Over the past year I have made a deliberate effort to increase and expand my cultural activities. I have read (or listened to) 25 books, all non-fiction, most of which came from the library. I have taken an online course (free from Yale) in the Philosophy of Death. I have seen more movies in the past 12 months than I saw in the previous ten years combined. More recently, I have been listening to more music and in the process decided to expand my music horizons and collection.
Don’t get me wrong, I still love the oldies and still look for music to fill holes in my oldies collection. However, last year we invested in a Sonos music system to make it easier for us to listen to high quality music when we are relaxing on the deck. Although expensive, the Sonos system is quite expensive compared to other options (blue tooth speaker, boombox, etc.), it has been worth every penny. The sound quality is outstanding. The user interface on the controller (phone or tablet) is a easy to understand and operate. Also, the Sonos system creates its own wireless mesh network, meaning that does not impact – and is not impacted by – your home wifi system.
With the Sonos system, I started listening to the Pandora music streaming service (free). If I heard a song I liked, I created a channel around that song, which exposed me to similar music by other artists. For example, I really like the song “Little House” by Amanda Seyfried from the movie “Dear John.” I built a Pandora channel around that song, which then brought me more music by Norah Jones, Jason Mraz, John Mayer, Jack Johnson, Howie Day, and many others. I found songs from all of these artists that I really enjoyed, so I bookmarked them in Pandora on the fly while the songs were playing. This built a list of songs that I might be interested in adding to my personal music collection.
I already had an iTunes account and had imported most of my oldies CDs into iTunes. However, I found iTunes too restrictive. For example, I wanted the ability to easily stream my music from the cloud to my office computer, etc. Therefore, I decided to import all of my iTunes music into Google Music Player and Amazon Cloud Player. This increased the utility of our Sonos system even more because Sonos has an arrangement with Amazon so that you can stream your music (and playlists) directly from the cloud into your Sonos system.
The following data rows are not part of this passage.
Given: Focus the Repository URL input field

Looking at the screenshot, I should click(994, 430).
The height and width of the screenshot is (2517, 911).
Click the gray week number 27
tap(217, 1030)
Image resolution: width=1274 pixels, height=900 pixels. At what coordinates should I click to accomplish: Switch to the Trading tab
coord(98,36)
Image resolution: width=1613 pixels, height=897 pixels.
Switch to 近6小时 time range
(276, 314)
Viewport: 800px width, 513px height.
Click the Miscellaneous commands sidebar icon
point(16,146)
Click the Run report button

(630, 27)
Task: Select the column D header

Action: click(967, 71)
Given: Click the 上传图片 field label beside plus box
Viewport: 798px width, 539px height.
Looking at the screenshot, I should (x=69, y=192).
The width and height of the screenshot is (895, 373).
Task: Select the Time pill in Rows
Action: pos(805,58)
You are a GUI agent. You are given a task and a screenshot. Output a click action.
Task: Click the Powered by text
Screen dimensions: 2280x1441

I can now purchase music from any of the three music services and move the music into the other two. It is actually easiest to buy from Amazon because immediately after downloading a new song or album (a) the Amazon software automatically adds the music to iTunes and (b) the Google software then automatically imports the new music from iTunes into the Google music player. Awesome.
I didn’t stop there. I discovered a hidden (to me) gem in our Nashville area – McKay Used Books, Movies, and Music. This is a supersized used music store. It has a huge collection of used CD’s in all music genres. Now, if I find a new song that I am interested in from a new artist, I go there to look for a CD with that song and perhaps a few others I like (based on sampling the songs online). If the price of the used CD is close to to the MP3 price, I by the CD. I have acquired a number of outstanding CDs for $3.95 or less. On the flip side, I have sold McKay’s a bunch of our unwanted books. This has offset the cost of the music purchases and then some.
Amazon helps here also. Every 10 days or so it will have a huge sale on high quality MP3 albums from established artists. For example, this past Saturday I downloaded greatest hits albums for Simon and Garfunkel and Elvis for $1.99 each. The Elvis album had 25 songs, most of which are among my favorites.
I now have over 1200 s0ngs I like, available to me on my phone, tablet, streaming to any computer (anywhere) and streaming to Sonos.
Many of you are probably way ahead of me on all of this. For those of you still stuck with your old music collection, consider extending yourself. There is some great music out there and the newer technology makes it so much easier to acquire and play it.
Do any of you have any suggestions for music or music technology for our fellow boomers?